Haydi başkanım haydi diyorum!

Şöyle bir silkeleyin kendinizi ve ekibinizi ve gaza basın başkanım diyorum…

Demeye de devam edeceğim!

İyi işler yaptığınızda alkışlayacak, yanlış yaptığınızı veya eksik olduğunu düşündüğüm işler için de sizi eleştireceğim!

Bundan doğal ve doğru ne olabilir!

Düşmanınız değilim, rakibiniz değilim, kötülüğünüzü ve mahvınızı isteyen biri de değilim!

Geçmişten gelen bir husumetimiz, bir anlaşmazlığımız, bir alıp veremediğimiz de yok sizinle!

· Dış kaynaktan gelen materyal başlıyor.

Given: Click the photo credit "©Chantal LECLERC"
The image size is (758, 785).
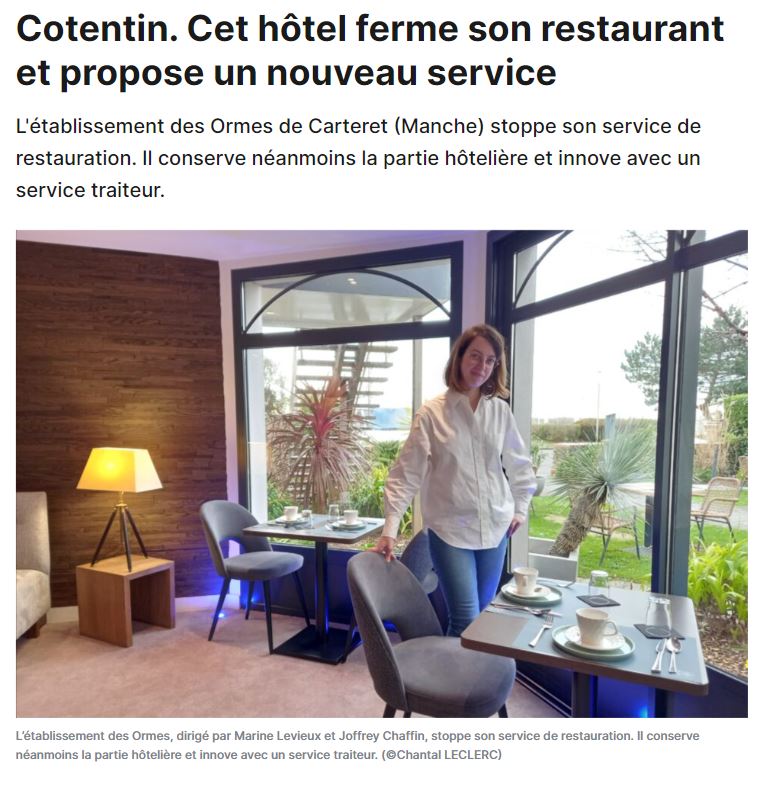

Art niyetimiz, kafamızın arkasında farklı düşüncelerimiz, gizli ajandalarımız yok!

Bu şehri seven, bu şehirde yaşayan ve bu şehirde yaşadığı için şehrinin iyi yönetilmesini isteyen bir gazeteciyim ben sadece…

Belki sözlerim biraz acı, eleştirilerim de biraz ağır gelebilir lakin bilenler bilir, övgülerim de tadından yenmez benim…

Siz hele bir iddialı projelerinizi hayata geçirin, şehri bir ayağa kaldırın, vitesi bir yükseltin…

Öyle sipariş üzerine oturduğu yerden değil, yerinden kalkıp sizi ayakta alkışlayacak olan da yine ben olacağım bilesiniz!